Marketing, marketing, marketing: the life of an author when not writing, writing, writing. Like it or not, if you want your books to sell, you have to tell people it’s out there. Sometimes, Lady Luck smiles down on you and you strike gold. Most of the time, however, you just keep trying different things, repeating what works, dropping what doesn’t. This cycle has recently led me to try out the Facebook advertising option, and I decided I might as well share the results with all my lovely author friends. This will be a brief walk-through of how to create a Website click Facebook ad campaign, and an overview of the results I got from mine. Be warned: lots of text and numbers follow. Hopefully, it helps someone, since it didn’t do all that much for me… (spoiler alert)
There are different ways to advertise on Facebook. I won’t spend time on this, but will recommend a free eBook on the subject, published by HubSpot: The Essential Guide to Social Media Advertising. It’s partly an ad for HubSpot’s paid services, but also provides a good description of different ad options, and a step-by-step guide on how to set them up.

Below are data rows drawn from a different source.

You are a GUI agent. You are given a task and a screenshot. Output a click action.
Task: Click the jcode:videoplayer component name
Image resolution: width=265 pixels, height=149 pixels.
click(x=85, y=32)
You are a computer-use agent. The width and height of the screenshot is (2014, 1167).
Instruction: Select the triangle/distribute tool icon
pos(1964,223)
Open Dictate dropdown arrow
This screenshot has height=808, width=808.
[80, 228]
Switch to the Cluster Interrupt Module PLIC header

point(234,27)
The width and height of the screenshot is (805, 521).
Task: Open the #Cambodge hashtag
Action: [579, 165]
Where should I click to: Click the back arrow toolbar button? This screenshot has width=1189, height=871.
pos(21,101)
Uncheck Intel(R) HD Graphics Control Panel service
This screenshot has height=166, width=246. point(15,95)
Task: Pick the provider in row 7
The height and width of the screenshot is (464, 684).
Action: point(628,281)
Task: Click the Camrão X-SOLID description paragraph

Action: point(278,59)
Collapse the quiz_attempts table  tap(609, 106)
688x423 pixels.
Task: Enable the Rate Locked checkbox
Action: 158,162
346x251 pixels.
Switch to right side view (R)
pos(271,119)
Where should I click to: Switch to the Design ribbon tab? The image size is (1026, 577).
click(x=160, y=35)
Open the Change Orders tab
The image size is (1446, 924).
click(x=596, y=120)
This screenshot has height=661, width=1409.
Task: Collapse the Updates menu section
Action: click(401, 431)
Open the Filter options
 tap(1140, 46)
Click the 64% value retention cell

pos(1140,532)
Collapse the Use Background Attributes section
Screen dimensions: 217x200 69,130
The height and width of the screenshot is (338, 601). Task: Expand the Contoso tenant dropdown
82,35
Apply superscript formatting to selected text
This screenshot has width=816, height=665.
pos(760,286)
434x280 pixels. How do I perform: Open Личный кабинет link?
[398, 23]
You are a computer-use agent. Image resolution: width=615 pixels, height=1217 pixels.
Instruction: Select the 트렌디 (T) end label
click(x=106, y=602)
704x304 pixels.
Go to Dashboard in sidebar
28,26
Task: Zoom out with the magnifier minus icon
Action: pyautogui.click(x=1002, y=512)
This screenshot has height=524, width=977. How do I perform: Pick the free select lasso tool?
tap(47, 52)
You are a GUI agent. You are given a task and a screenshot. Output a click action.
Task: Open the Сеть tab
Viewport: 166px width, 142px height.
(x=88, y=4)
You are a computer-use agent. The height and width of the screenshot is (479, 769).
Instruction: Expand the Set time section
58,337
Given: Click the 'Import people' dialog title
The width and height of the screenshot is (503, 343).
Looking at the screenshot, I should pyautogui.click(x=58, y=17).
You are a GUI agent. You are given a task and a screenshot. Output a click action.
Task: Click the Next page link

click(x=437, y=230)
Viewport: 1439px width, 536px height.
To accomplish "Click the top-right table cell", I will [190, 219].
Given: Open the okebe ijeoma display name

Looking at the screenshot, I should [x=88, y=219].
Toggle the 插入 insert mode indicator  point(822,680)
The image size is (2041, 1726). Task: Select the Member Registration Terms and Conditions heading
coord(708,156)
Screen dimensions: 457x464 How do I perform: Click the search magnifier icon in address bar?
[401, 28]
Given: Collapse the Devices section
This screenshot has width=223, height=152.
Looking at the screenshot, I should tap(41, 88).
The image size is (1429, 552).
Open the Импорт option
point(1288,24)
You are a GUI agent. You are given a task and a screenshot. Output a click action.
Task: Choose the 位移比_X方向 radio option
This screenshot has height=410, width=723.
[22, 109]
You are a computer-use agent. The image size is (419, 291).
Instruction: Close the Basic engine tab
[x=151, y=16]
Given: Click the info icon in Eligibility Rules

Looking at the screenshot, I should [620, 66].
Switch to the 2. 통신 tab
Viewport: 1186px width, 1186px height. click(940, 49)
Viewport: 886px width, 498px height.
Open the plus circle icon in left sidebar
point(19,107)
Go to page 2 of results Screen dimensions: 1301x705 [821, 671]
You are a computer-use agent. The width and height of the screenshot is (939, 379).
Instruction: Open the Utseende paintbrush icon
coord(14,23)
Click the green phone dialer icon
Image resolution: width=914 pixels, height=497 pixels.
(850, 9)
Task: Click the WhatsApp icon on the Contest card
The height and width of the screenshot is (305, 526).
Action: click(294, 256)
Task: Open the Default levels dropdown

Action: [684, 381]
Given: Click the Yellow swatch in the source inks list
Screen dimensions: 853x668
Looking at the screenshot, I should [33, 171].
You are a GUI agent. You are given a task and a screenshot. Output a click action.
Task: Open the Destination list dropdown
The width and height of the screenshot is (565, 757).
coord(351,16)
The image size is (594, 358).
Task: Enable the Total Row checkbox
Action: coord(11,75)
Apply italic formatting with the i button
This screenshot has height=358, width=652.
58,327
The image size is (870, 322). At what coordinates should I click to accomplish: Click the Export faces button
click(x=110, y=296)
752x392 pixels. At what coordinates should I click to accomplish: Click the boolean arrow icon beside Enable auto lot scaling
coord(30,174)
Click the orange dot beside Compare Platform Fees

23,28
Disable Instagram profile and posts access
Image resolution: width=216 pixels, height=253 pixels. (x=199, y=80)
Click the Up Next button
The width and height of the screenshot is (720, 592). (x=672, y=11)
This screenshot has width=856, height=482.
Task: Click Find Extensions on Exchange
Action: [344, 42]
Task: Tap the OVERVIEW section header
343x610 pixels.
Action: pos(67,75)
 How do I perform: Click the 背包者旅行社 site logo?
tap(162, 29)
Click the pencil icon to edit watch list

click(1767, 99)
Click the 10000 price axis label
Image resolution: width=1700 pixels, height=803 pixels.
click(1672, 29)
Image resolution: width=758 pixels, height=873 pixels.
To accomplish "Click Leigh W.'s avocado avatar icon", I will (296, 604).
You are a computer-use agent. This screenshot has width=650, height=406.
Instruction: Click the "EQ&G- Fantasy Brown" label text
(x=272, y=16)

For my ad, I chose the Website click option. This means, the ad was “optimized” to get the most clicks to a website of my choosing. Here’s how I did it:
1. On the top menu, click the down arrow and select Create Ad
2. You will see a bunch of opaque options that don’t really tell you much, but what you really want is the option to Send people to your website.
For the purposes of advertising your book, you’ll want to use a direct link to the buy page at whatever store you want to advertise. Make it easy for people to click-n-buy. Mine was a link to the US Amazon page for Wolfen. Once you click Continue, you will be taken to the building page where you actually put your ad together.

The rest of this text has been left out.